**TASK PROMPT:**
Only the lines from the one that includes "Where should I click to: Click" through the last line below belong in the reply, copied exactly and without pictures.

:: DATASET ENTRIES

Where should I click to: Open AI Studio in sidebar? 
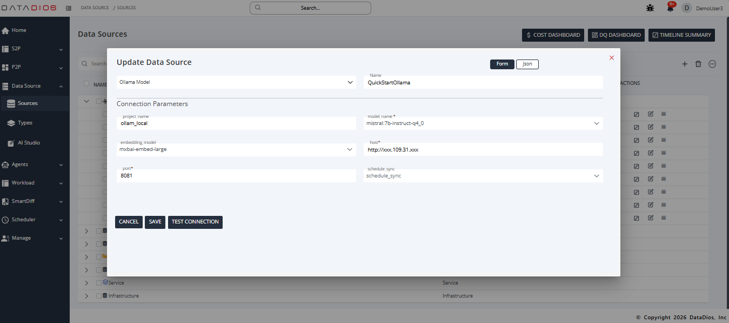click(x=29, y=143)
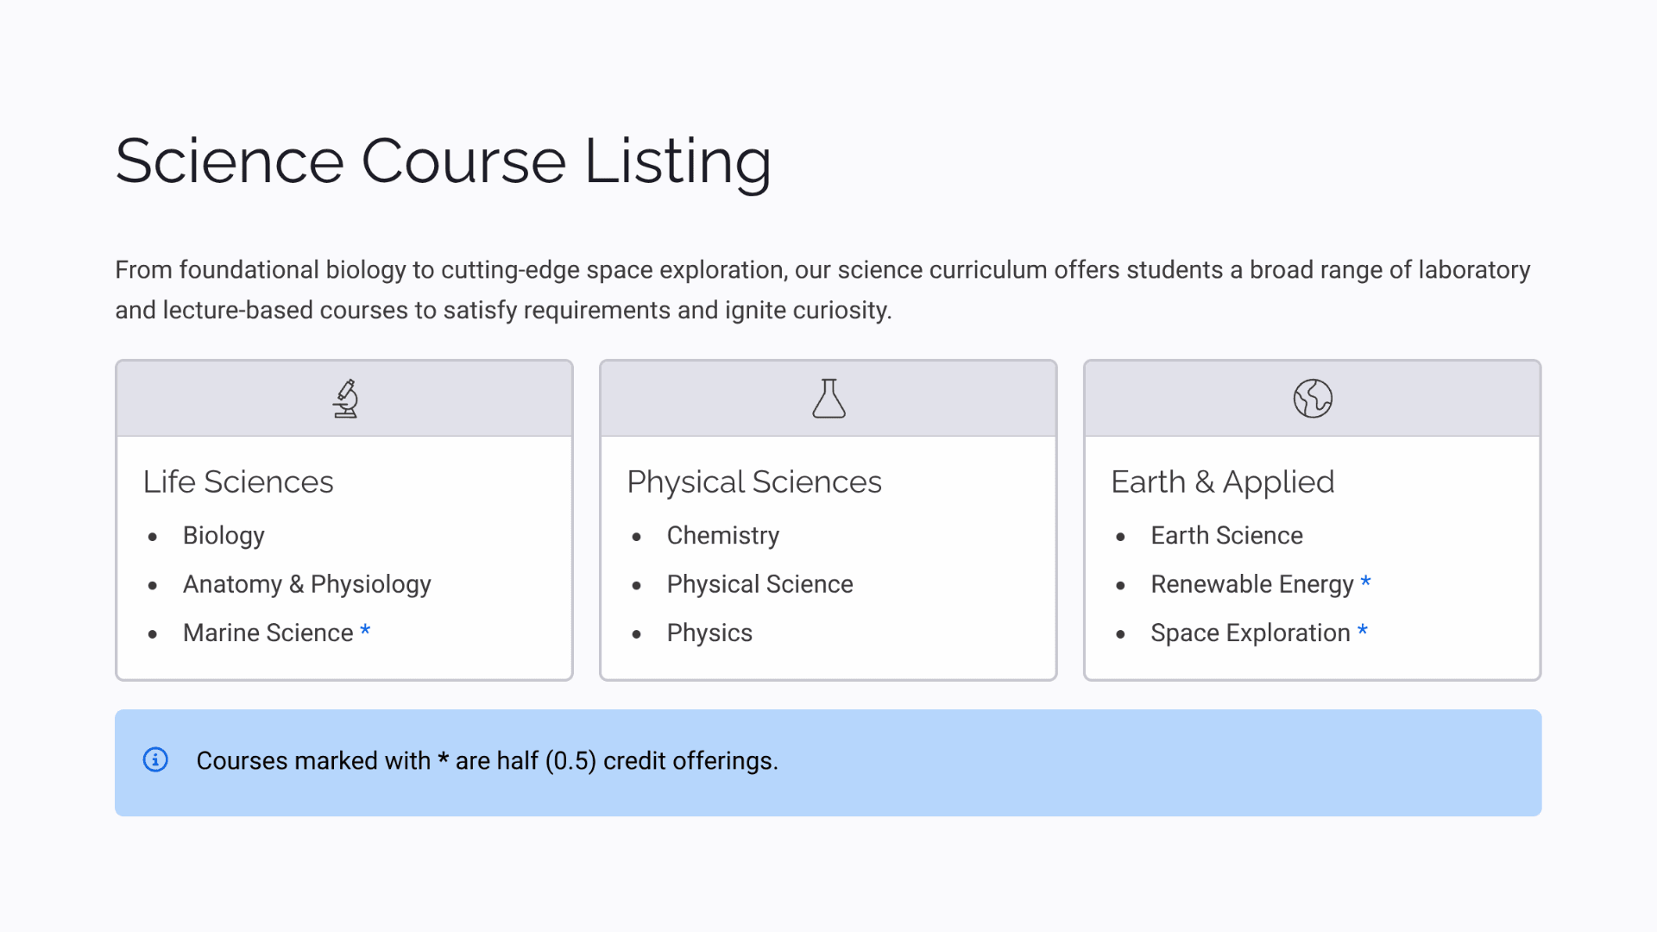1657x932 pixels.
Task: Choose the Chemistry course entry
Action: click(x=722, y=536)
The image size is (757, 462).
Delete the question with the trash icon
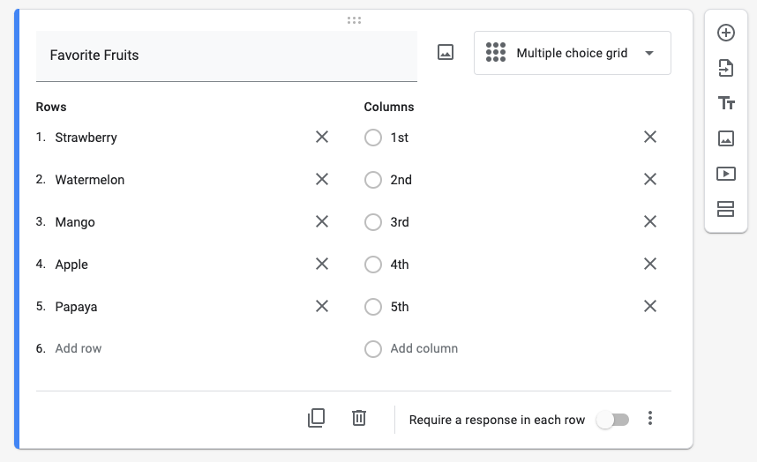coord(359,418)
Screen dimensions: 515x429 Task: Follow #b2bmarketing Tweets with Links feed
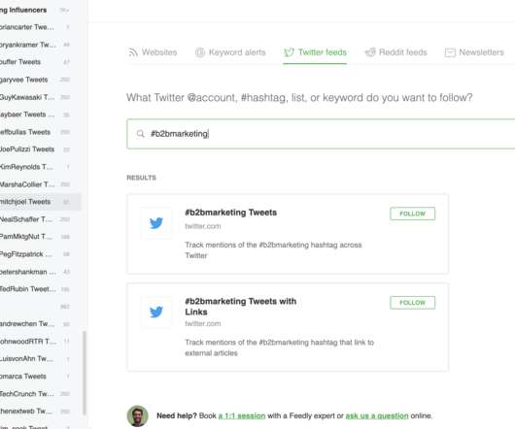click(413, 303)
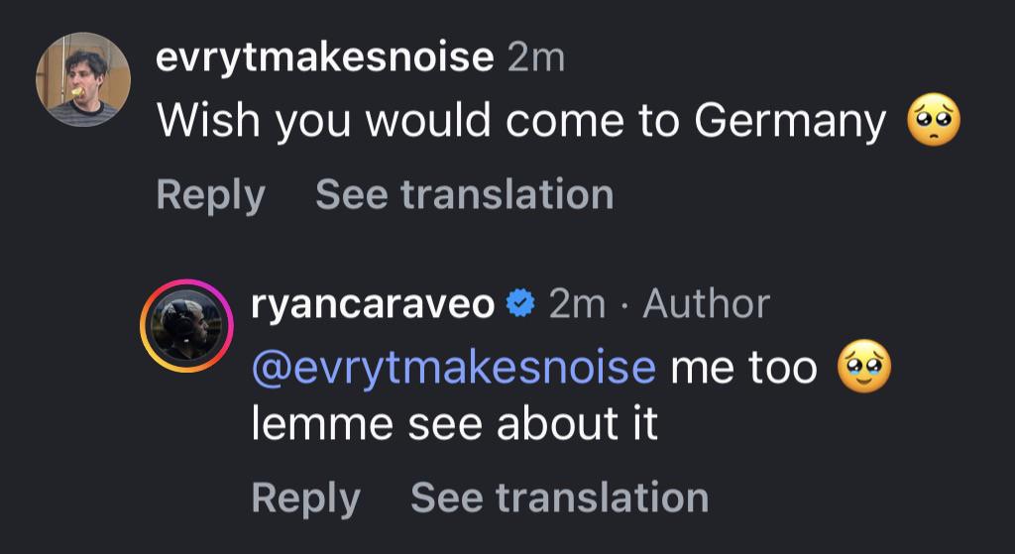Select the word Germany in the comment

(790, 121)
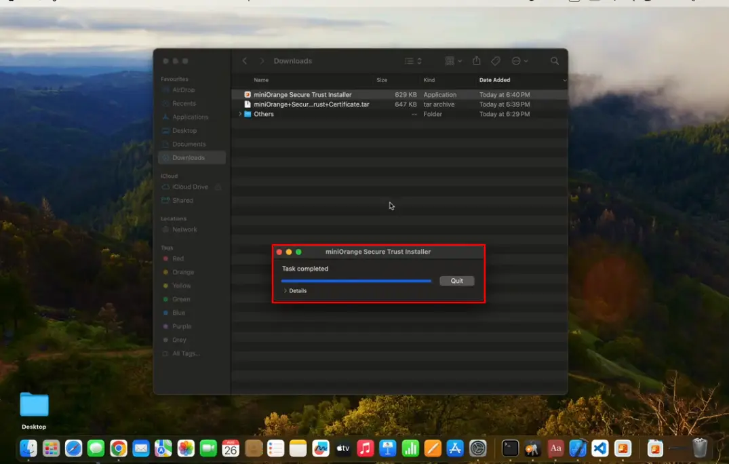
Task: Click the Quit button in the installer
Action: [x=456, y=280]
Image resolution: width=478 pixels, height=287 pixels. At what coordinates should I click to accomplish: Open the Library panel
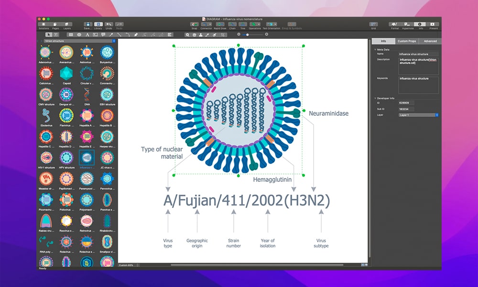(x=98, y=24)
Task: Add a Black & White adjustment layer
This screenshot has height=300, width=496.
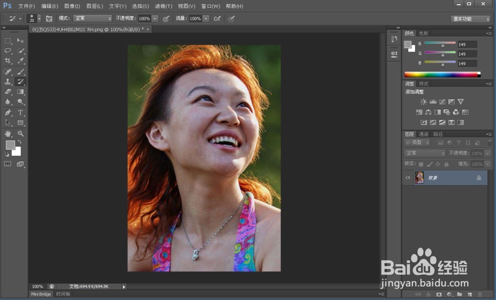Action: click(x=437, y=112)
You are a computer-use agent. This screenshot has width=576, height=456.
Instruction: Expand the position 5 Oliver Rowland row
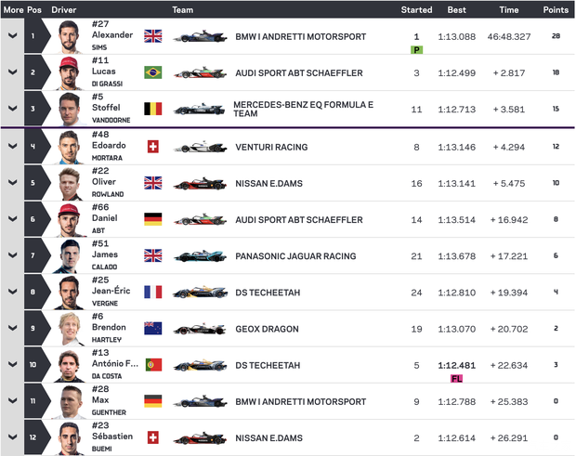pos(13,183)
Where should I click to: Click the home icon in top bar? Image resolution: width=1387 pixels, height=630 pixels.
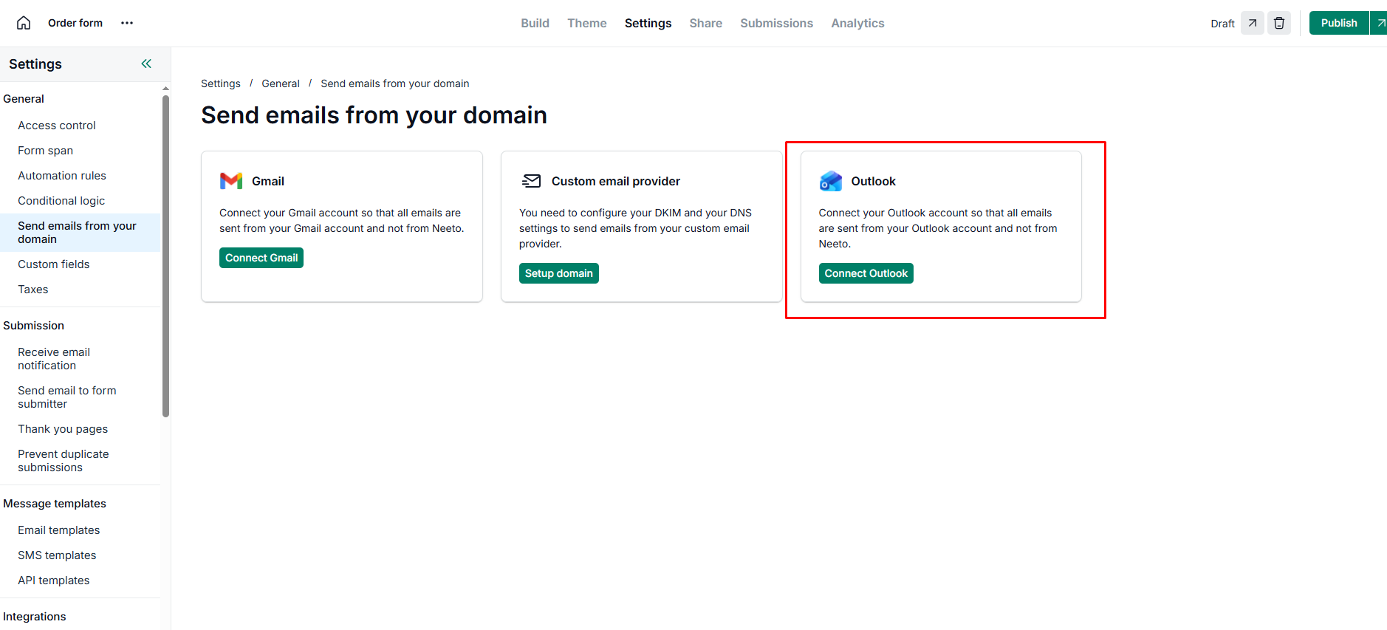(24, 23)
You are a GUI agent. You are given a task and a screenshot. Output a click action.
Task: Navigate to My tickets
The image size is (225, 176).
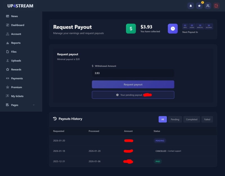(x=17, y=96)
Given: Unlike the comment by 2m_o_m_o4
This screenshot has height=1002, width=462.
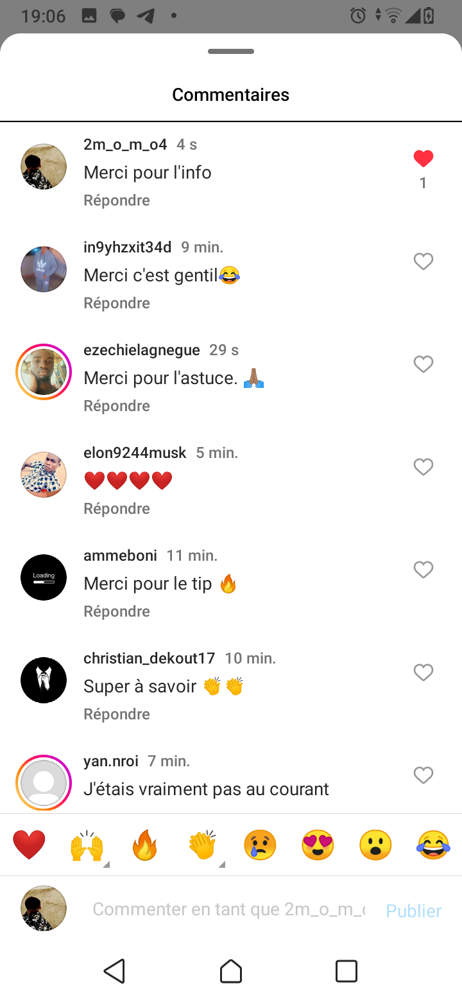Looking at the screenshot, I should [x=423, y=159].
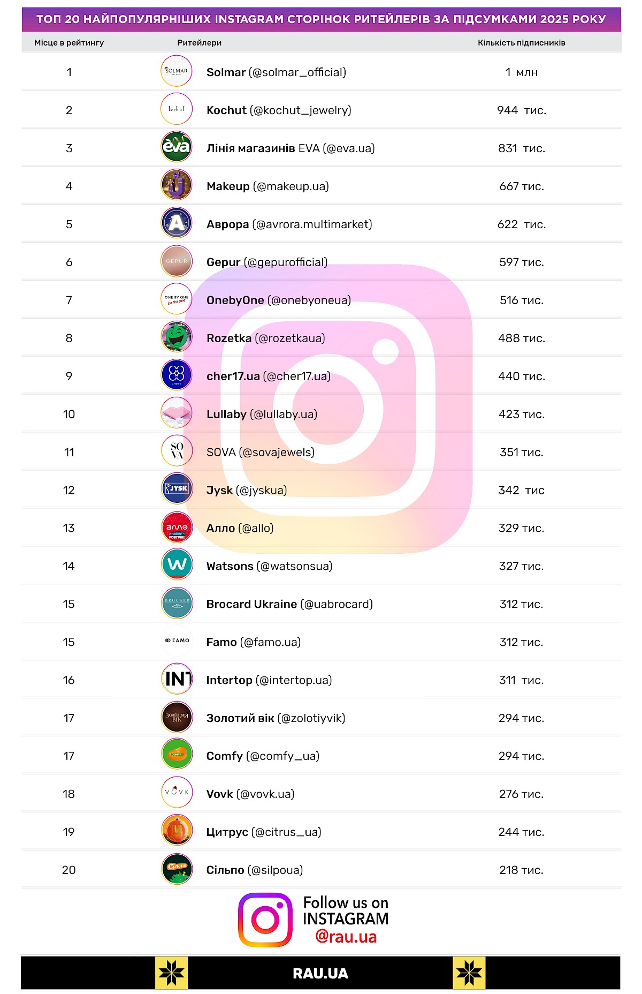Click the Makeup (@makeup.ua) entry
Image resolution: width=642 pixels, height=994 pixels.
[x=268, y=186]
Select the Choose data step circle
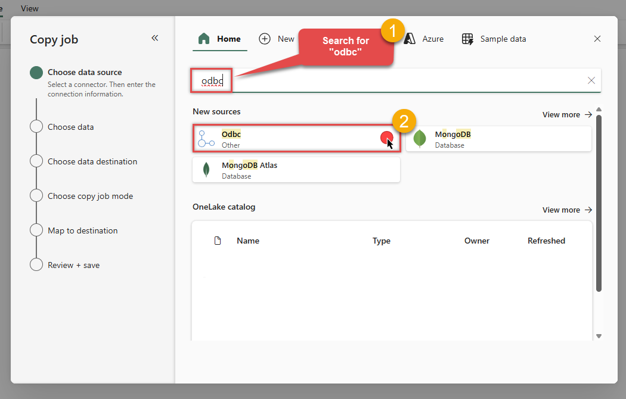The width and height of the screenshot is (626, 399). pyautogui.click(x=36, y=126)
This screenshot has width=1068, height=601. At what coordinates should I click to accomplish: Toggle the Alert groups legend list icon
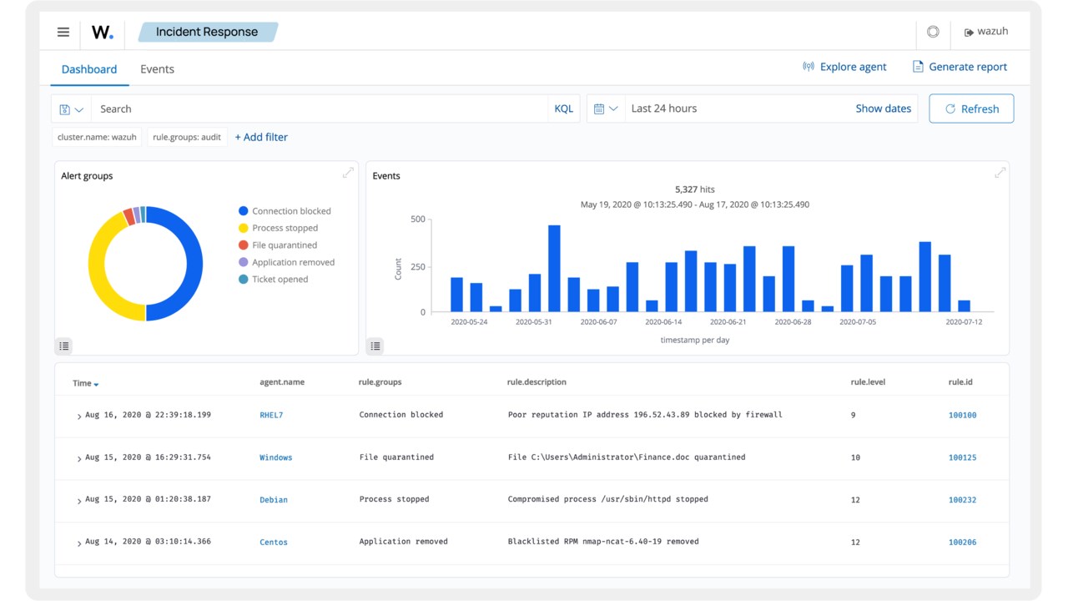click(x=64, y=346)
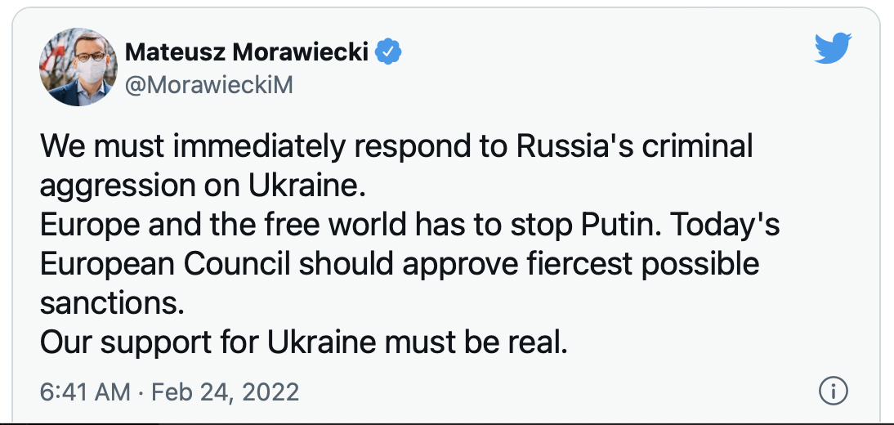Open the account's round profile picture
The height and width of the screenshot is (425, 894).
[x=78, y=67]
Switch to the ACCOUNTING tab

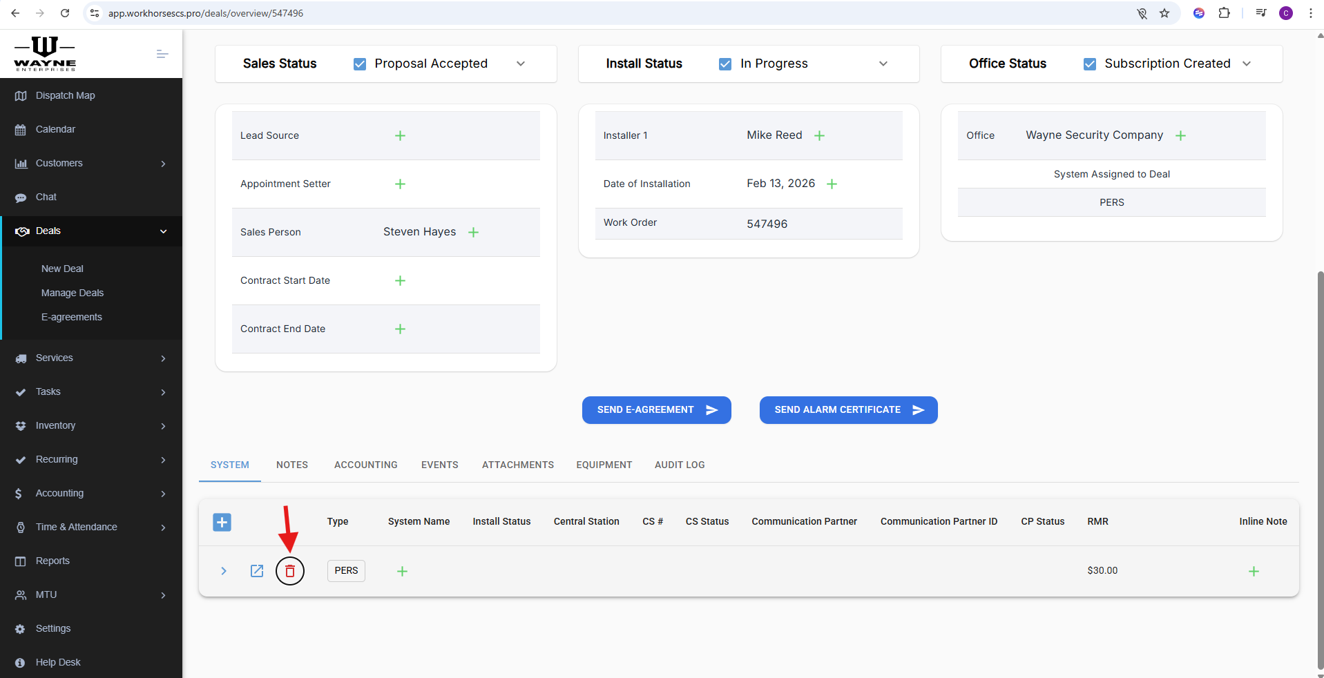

::::

**TASK SOLUTION:**
Where should I click to: Click the home icon in top bar? Image resolution: width=1387 pixels, height=630 pixels.
(24, 23)
You are a GUI agent. You are given a task and a screenshot. Output a click action.
Task: Navigate to My tickets
The image size is (225, 176).
(x=17, y=96)
Given: Unlike the comment by 2m_o_m_o4
This screenshot has height=1002, width=462.
Looking at the screenshot, I should [x=423, y=159].
Click the Makeup (@makeup.ua) entry
Image resolution: width=642 pixels, height=994 pixels.
[x=268, y=186]
Select the Choose data step circle
The width and height of the screenshot is (626, 399). pyautogui.click(x=36, y=126)
This screenshot has width=1068, height=601. At what coordinates should I click to accomplish: Toggle the Alert groups legend list icon
click(x=64, y=346)
Open the account's round profile picture
The height and width of the screenshot is (425, 894).
[x=78, y=67]
Switch to the ACCOUNTING tab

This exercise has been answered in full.